Mr. Jenkins’ intended 2022 target long-term incentive (“LTI”) compensation opportunity was unchanged from 2021. The Committee granted Mr. Jenkins long-term incentive compensation for 2022 with an intended targeted grant date value of $6,600,000, which was the same intended targeted grant date value of his annual LTI awards approved by the Committee for each of 2020 and 2021.


Importantly, we note that the intended targeted grant date value of Mr. Jenkins’ LTI awards approved by the Committee for 2022 differs from the grant date fair value of such awards required to be reported in the 2022 Summary Compensation Table (on pages 38-39) and 2022 Grants of Plan-Based Awards Table (on pages 40-41), which is solely due to the following:


·The intended targeted grant date value approved by the Committee was converted to a number of restricted stock units and performance stock units by dividing the intended target value by the 30-day average stock price leading up to the grant date, which is the same methodology utilized by the Company year-over-year.


·Pursuant to SEC rules, in both the Summary Compensation Table and the Grants of Plan-Based Awards Table, we are required to report the grant date fair value of the number of shares underlying Mr. Jenkins’ LTI awards, as computed in accordance with FASB ASC Topic 718 (“Topic 718”). Under Topic 718, the reported value of Mr. Jenkins PSU awards was determined utilizing a Monte Carlo simulation method, which utilizes multiple input variables to estimate the probability of meeting the performance objectives established for the award, including the expected volatility of our stock price and a risk-free interest. Notably, this Monte Carlo valuation is not utilized by the Committee when approving the intended targeted grant date values of Mr. Jenkins’ LTI awards. As a result of this Monte Carlo valuation, the value of Mr. Jenkins’ LTI awards required to be reported in the Summary Compensation Table and the Grants of Plan-Based Awards Table in any given year may be more or less than the intended targeted grant date value approved by the Compensation Committee for such year.

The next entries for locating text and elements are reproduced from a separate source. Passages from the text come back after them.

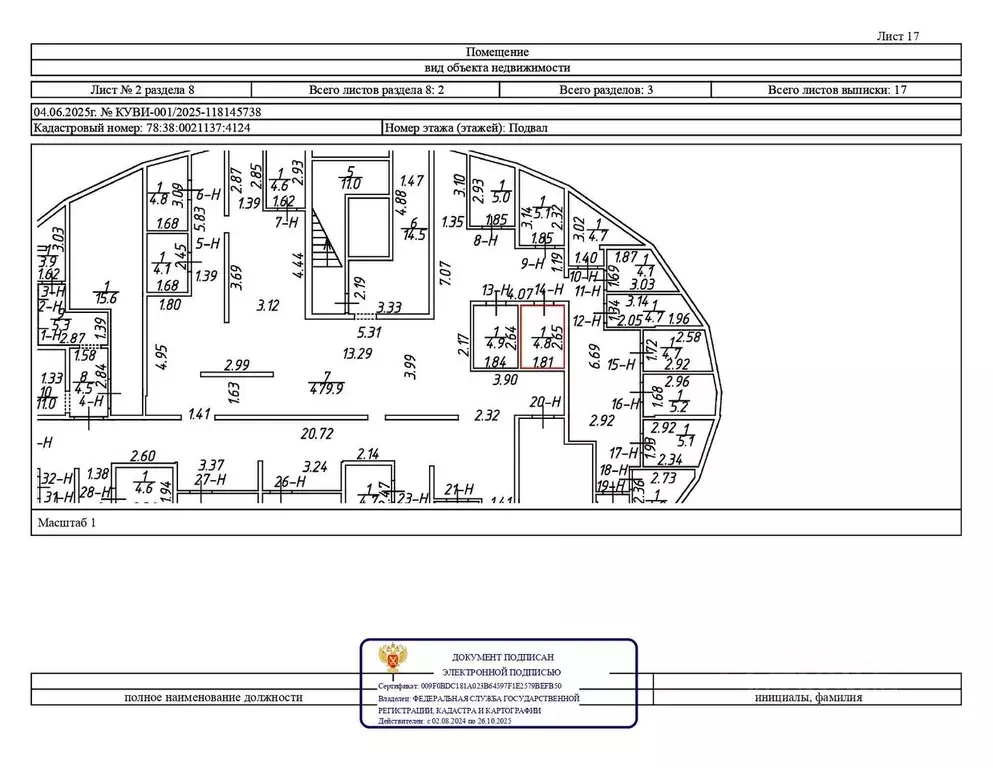The height and width of the screenshot is (768, 993).
Task: Click the 'Лист 17' page label
Action: coord(897,35)
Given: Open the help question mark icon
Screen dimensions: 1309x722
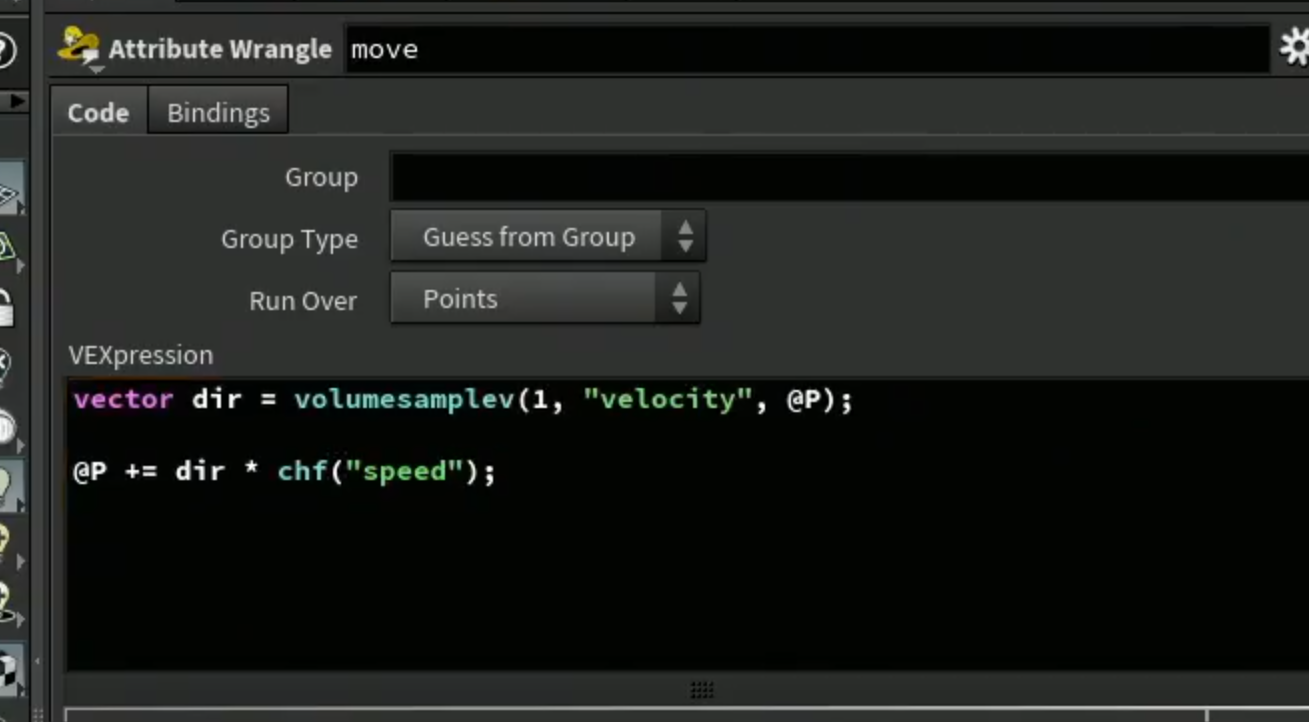Looking at the screenshot, I should pos(5,49).
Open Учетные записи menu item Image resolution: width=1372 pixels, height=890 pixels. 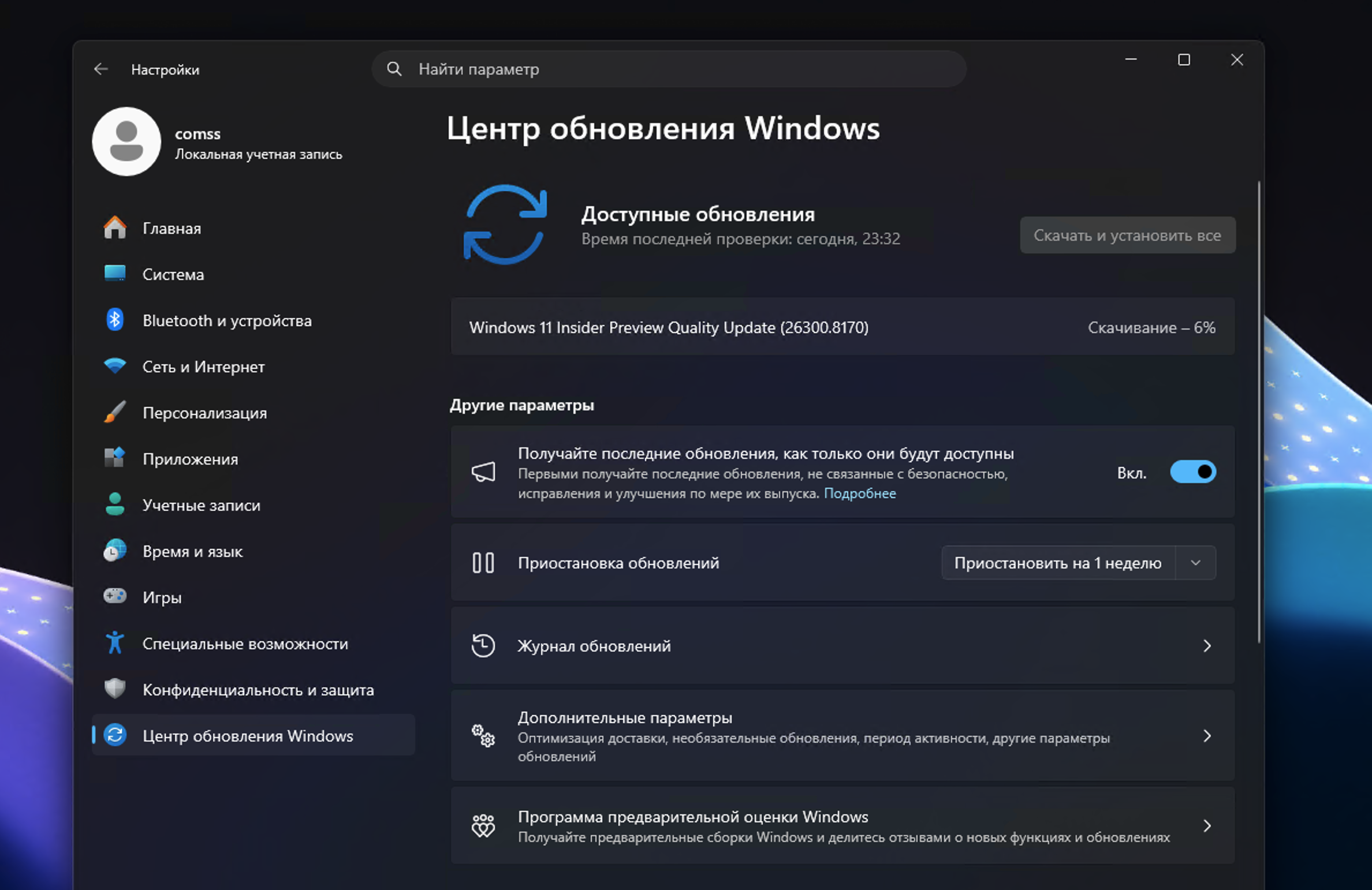[x=202, y=504]
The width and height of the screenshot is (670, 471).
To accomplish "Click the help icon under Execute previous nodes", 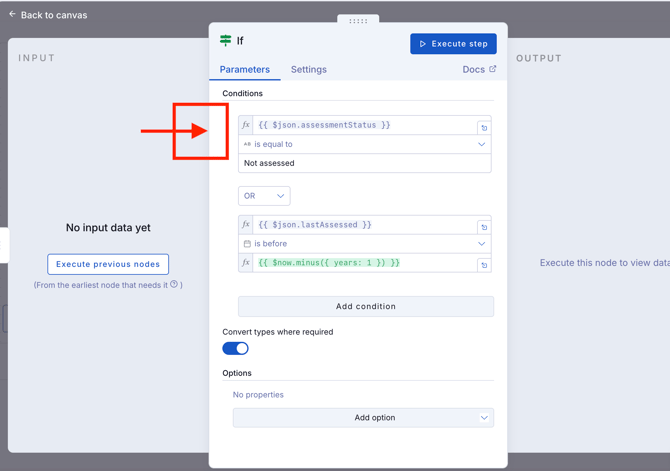I will tap(174, 285).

Accordingly, while the Committee approved an intended targeted grant date value of Mr. Jenkins’ 2022 LTI award of $6,600,000 (which reflects the same target value approved by the Committee for each of 2020 and 2021), we were required to report a grant date value of $10,174,740 in the 2022 Summary Compensation Table and 2022 Grants of Plan-Based Awards Table for such awards. There was no increase in the LTI target value approved by the Committee in 2022, and any increase reflected in the tables that follow this CD&A are based solely on changes in the share price utilized to determine the number of shares underlying the award and the valuations (and underlying assumptions) utilized in valuing the awards for purposes of SEC reporting rules pursuant to Topic 718.


Recommendation to Vote FOR Approval of the Compensation of the Company’s Named Executive Officers


The Committee carefully considered the 2022 executive compensation and determined that it was rooted in our pay for performance philosophy and served the long-term interests of our shareholders. Therefore, we respectfully urge you to vote FOR approval, on an advisory basis, of the compensation of the Company’s Named Executive Officers (Proposal 2).